Why does the 8086 use an extra register to address 1MB of memory?

I heard that the 8086 has 16-bit registers which allow it to only address 64K of memory. Yet it is still able to address 1MB of memory which would require 20-bit registers. It does this by using another register to to hold another 16 bits, and then adds the value in the 16-bit registers to the value in this other register to be able to generate numbers which can address up to 1MB of memory. Is that right?
Why is it done this way? It seems that there are 32-bit registers, which is more than sufficient to address 1MB of memory.
Actually this has nothing to do with number of registers. Its the size of the register which matters. A 16 bit register can hold up to 2^16 values so it can address 64K bytes of memory.
To address 1M, you need 20 bits (2^20 = 1M), so you need to use another register for the the additional 4 bits.
The segment registers in an 8086 are also sixteen bits wide. However, the segment number is shifted left by four bits before being added to the base address. This gives you the 20 bits.
the 8088 (and by extension, 8086) is instruction compatible with its ancestor, the 8008, including the way it uses its registers and handles memory addressing. the 8008 was a purely 16 bit architecture, which really couldn't address more than 64K of ram. At the time the 8008 was created, that was adequate for most of its intended uses, but by the time the 8088 was being designed, it was clear that more was needed.
Instead of making a new way for addressing more ram, intel chose to keep the 8088 as similar as possible to the 8008, and that included using 16 bit addressing. To allow newer programs to take advantage of more ram, intel devised a scheme using some additional registers that were not present on the 8008 that would be combined with the normal registers. these "segment" registers would not affect programs that were targeted at the 8008; they just wouldn't use those extra registers, and would only 'see' 16 addres bits, the 64k of ram. Applications targeting the newer 8088 could instead 'see' 20 address bits, which gave them access to 1MB of ram
I heard that the 8086 has 16 registers which allow it to only address 64K of memory. Yet it is still able to address 1MB of memory which would require 20 registers.

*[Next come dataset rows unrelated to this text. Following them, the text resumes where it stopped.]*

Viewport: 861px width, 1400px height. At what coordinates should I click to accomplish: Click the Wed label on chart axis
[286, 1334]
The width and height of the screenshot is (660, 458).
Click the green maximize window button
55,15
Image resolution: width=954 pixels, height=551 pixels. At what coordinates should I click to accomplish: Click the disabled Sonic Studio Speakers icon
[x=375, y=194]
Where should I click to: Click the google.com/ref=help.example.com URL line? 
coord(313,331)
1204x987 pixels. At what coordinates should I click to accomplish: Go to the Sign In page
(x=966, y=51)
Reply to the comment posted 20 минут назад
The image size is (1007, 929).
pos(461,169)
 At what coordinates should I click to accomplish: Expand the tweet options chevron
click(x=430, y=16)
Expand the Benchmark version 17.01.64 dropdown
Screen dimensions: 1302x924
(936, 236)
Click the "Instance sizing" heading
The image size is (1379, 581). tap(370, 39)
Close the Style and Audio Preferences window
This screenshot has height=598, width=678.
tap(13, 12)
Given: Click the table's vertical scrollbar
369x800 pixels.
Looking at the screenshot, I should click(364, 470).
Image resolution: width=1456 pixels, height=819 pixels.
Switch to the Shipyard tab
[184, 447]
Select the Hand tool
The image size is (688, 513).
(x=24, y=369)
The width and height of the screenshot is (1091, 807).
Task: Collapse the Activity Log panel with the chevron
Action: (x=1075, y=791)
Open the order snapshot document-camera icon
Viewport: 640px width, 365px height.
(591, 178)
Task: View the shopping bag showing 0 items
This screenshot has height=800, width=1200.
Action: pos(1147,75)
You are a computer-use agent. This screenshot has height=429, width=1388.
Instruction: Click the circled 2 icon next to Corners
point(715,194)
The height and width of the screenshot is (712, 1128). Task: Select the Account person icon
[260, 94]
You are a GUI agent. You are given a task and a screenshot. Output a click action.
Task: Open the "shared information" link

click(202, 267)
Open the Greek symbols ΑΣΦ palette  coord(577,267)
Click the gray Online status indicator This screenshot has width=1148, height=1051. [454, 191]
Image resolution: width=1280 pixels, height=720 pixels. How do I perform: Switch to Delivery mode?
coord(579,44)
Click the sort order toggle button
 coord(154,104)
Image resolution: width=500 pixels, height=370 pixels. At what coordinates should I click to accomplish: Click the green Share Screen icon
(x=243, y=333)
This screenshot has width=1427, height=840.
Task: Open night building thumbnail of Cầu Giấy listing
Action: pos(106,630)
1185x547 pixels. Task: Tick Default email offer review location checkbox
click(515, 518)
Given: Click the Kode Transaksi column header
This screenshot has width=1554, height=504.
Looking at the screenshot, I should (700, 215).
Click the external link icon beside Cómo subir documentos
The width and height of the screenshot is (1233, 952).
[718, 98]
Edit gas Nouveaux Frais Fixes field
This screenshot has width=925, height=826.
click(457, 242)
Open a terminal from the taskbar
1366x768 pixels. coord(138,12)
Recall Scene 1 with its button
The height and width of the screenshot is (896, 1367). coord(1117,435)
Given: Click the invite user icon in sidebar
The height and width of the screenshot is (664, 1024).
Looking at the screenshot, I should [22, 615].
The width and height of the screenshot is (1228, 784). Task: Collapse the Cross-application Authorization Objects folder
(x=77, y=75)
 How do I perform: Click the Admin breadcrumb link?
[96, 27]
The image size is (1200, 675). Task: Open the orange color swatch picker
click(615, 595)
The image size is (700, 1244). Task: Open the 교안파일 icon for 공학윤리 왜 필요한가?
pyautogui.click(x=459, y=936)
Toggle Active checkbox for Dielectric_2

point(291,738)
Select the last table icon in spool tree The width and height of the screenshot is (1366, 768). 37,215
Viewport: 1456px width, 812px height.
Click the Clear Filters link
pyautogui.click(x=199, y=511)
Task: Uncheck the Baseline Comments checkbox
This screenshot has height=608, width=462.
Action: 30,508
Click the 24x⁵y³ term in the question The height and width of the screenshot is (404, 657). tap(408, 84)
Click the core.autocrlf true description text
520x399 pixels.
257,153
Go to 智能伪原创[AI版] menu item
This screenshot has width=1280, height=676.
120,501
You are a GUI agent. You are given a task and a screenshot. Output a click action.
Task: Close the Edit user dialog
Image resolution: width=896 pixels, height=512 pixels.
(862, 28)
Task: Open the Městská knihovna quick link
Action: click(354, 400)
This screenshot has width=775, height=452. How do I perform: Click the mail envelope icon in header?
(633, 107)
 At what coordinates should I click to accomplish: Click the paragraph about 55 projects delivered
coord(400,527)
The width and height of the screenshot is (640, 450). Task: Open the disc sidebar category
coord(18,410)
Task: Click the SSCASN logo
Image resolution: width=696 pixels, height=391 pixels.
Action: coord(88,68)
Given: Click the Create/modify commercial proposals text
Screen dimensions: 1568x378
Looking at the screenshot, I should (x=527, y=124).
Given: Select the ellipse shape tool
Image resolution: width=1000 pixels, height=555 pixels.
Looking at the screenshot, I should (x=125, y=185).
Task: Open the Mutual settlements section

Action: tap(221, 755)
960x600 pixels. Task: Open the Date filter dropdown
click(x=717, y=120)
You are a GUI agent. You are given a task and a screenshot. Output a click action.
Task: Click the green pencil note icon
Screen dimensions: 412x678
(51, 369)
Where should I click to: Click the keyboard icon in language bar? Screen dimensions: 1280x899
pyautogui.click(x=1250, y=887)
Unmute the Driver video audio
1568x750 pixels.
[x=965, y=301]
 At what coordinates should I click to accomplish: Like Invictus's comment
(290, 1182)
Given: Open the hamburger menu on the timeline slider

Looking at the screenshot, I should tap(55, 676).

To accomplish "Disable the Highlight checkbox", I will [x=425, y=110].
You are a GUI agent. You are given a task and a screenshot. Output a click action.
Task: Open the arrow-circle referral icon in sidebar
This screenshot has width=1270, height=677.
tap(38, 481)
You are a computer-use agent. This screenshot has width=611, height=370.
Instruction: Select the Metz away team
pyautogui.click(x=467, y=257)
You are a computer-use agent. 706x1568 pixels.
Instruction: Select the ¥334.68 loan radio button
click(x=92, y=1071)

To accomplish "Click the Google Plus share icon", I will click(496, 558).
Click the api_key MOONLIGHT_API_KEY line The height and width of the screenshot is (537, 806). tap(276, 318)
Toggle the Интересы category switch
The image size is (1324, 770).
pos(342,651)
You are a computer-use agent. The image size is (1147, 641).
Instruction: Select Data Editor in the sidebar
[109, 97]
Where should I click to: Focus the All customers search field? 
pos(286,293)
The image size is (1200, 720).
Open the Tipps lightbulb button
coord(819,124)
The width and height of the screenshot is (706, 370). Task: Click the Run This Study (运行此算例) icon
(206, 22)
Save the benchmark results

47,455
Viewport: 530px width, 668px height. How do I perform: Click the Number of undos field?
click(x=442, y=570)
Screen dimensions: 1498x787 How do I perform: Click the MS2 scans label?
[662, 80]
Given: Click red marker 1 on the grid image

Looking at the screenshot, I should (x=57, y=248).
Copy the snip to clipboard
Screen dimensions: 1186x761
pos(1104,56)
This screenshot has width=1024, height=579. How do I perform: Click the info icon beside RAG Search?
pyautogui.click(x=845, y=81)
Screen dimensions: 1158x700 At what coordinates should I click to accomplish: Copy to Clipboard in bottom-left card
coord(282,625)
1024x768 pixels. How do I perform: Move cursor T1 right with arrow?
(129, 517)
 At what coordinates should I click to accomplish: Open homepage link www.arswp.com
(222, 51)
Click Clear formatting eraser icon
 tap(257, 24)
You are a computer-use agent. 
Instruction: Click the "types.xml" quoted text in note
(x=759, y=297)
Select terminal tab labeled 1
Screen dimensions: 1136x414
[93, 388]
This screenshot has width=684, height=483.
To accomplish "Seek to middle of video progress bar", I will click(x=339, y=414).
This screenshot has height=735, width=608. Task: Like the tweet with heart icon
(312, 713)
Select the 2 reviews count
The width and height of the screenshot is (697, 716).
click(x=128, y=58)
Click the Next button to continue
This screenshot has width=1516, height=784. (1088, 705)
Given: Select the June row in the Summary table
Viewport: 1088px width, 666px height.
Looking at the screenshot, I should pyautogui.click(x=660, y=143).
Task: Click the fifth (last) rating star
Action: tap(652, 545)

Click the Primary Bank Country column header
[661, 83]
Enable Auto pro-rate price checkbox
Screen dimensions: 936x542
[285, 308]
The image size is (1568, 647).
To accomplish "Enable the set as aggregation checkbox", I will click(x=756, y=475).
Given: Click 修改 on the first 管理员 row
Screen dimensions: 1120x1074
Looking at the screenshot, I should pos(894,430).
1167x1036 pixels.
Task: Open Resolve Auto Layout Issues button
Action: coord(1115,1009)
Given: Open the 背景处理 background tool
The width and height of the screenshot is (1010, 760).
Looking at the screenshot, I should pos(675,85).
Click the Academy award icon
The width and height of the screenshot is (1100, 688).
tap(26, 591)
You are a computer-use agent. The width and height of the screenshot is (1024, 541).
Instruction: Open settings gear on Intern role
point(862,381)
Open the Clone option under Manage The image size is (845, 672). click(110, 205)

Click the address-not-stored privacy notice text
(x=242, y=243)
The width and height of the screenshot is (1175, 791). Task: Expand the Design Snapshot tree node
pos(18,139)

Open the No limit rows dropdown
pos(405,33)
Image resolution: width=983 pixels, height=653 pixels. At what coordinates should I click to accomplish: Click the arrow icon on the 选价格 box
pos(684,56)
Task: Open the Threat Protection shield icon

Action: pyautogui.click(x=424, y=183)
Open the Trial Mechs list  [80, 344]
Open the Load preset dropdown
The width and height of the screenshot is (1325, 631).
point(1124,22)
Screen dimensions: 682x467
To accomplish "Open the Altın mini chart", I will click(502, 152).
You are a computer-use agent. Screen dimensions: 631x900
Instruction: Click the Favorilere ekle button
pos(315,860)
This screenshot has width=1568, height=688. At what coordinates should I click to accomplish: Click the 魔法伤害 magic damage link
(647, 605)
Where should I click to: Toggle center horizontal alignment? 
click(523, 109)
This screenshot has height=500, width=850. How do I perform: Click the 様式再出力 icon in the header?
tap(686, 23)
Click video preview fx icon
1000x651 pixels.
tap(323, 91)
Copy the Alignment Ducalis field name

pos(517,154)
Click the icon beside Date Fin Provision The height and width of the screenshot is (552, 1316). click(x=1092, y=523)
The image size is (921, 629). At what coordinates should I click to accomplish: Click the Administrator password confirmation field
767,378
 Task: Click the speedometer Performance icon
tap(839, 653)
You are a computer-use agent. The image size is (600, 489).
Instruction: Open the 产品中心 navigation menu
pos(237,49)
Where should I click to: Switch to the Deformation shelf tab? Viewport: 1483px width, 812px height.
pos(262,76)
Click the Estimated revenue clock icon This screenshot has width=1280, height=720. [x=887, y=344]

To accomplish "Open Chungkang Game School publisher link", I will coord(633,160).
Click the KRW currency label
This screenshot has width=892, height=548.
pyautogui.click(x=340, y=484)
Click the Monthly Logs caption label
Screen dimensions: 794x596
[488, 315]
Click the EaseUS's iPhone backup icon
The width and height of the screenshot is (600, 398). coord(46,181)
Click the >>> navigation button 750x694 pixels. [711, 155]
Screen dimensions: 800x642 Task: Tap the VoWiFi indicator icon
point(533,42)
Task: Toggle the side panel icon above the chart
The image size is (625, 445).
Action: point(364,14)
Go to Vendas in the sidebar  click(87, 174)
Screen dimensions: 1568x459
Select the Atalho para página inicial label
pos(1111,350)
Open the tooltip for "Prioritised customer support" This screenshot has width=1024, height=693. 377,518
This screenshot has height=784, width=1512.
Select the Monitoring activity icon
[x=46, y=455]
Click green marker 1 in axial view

You're misunderstanding the number of registers and the registers' width. 8086 has eight 16-bit "general purpose" registers (that can be used for addressing) along with four segment registers. 16-bit addressing means that it can only support 216 B = 64 KB of memory. By getting 4 more bits from the segment registers we'll have 20 bits that can be used to address a total of 24*64KB = 1MB of memory
Why is it done this way? It seems that there are 32 registers, which is more than sufficient to address 1MB of memory.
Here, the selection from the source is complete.